4. En verdad, la naturaleza del sacerdocio ministerial propia del obispo y del presbítero, quienes en la persona de Cristo ofrecen el sacrificio y presiden la asamblea del pueblo santo, resplandece en la forma del mismo rito, por la preeminencia del lugar reservado y por el ministerio mismo del sacerdote. Más aún, el contenido de este ministerio está expresado y es explicado clara y ampliamente por la acción de gracias de la Misa Crismal del Jueves santo, día en que se conmemora la institución del sacerdocio. En ese prefacio se explica la transmisión de la potestad sacerdotal llevada a cabo por la imposición de las manos; y se menciona la misma potestad, refiriéndola a los ministerios ordenados, como continuación de la potestad de Cristo, Sumo Pontífice del Nuevo Testamento.

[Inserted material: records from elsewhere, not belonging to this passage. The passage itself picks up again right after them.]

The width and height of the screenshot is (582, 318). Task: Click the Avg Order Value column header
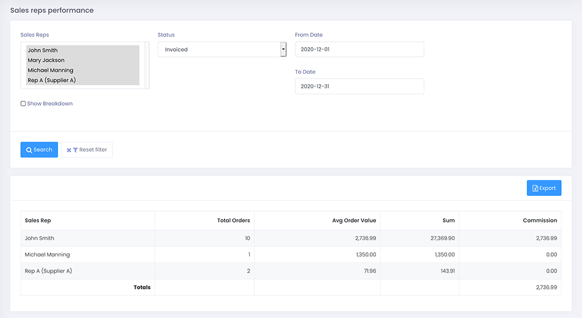(x=354, y=221)
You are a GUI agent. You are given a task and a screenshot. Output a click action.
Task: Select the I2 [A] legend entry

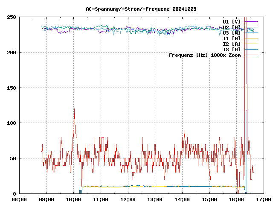pyautogui.click(x=232, y=44)
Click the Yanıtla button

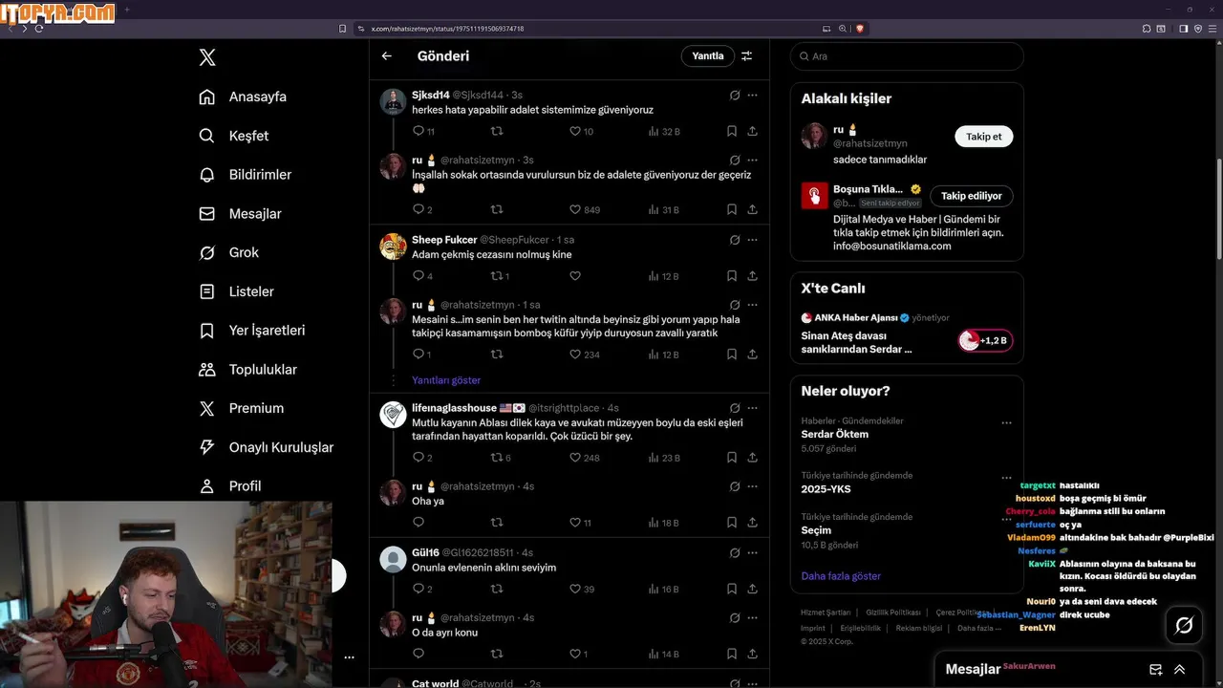708,56
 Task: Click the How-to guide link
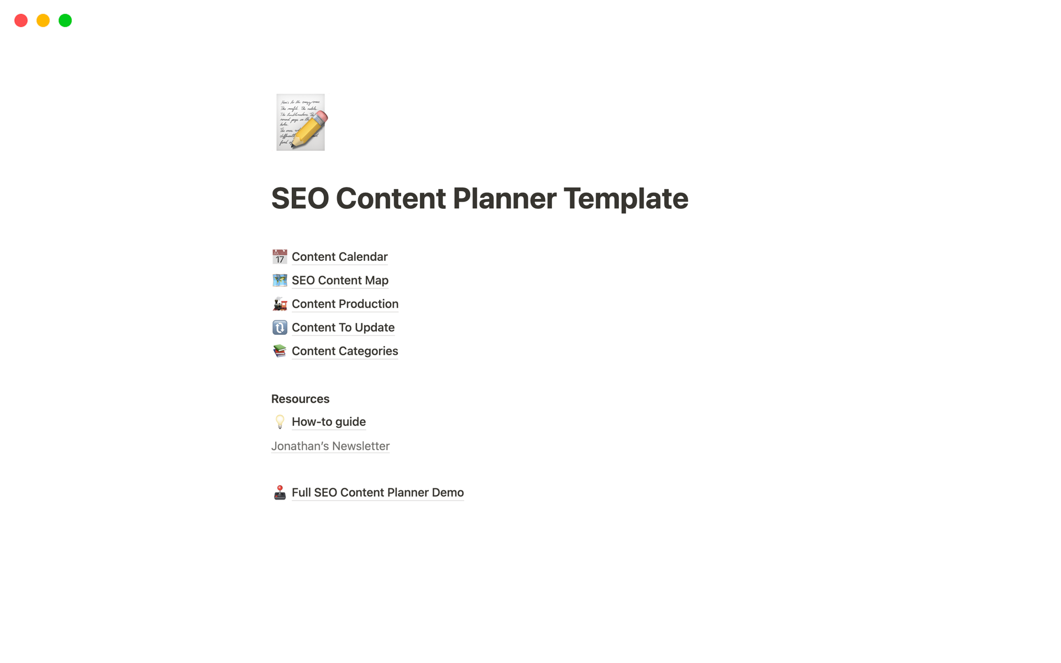coord(328,422)

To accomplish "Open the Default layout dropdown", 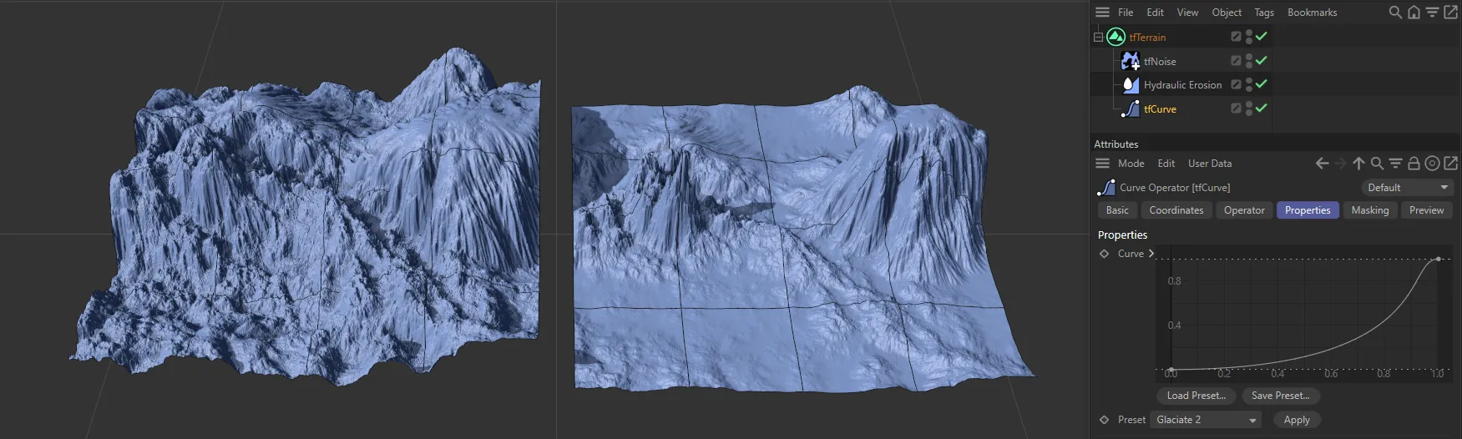I will (1407, 188).
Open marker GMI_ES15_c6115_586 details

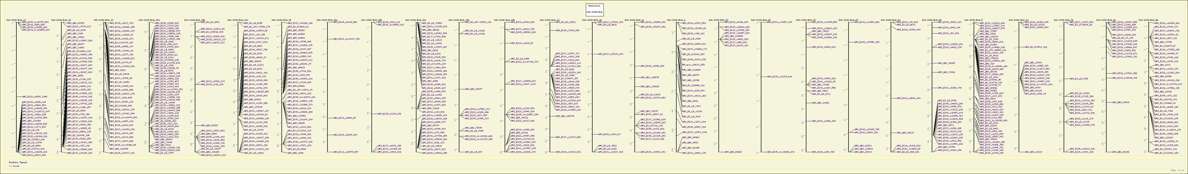[x=346, y=22]
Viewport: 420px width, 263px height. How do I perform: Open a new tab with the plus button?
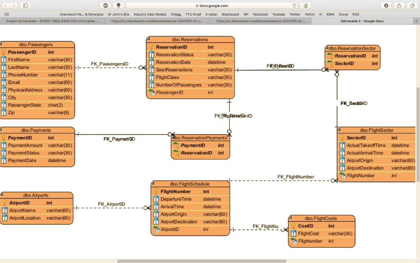pyautogui.click(x=417, y=21)
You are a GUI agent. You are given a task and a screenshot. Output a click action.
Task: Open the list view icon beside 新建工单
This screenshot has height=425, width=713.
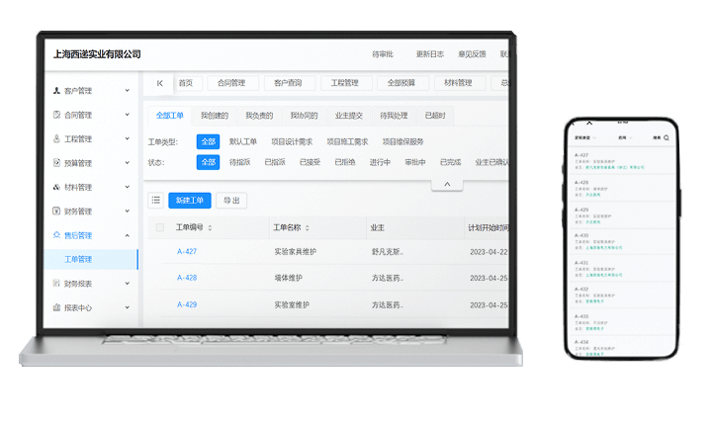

5. Pero, en la naturaleza del sacerdocio ministerial se manifiesta otra realidad de gran importancia, a saber, el sacerdocio real de los fieles, cuyo sacrificio espiritual es consumado por el ministerio del Obispo y de los presbíteros en unión con el sacrificio de Cristo, único Mediador.[9] En efecto, la celebración de la Eucaristía es acción de la Iglesia universal; y en ella cada uno hará todo y sólo lo que le pertenece conforme al grado que tiene en el pueblo de Dios. De aquí la necesidad de prestar particular atención a determinados aspectos de la celebración, a los cuales, algunas veces, en el decurso de los siglos se prestó menos cuidado. Porque este pueblo es el pueblo de Dios, adquirido por la Sangre de Cristo, congregado por el Señor, alimentado con su Palabra; pueblo llamado a elevar a Dios las peticiones de toda la familia humana; pueblo que, en Cristo, da gracias por el misterio de la salvación ofreciendo su sacrificio; pueblo, por último, que por la Comunión del Cuerpo y de la Sangre de Cristo se consolida en la unidad. Este pueblo, aunque es santo por su origen, sin embargo, crece continuamente en santidad por su participación consciente, activa y fructuosa en el misterio eucarístico.[10]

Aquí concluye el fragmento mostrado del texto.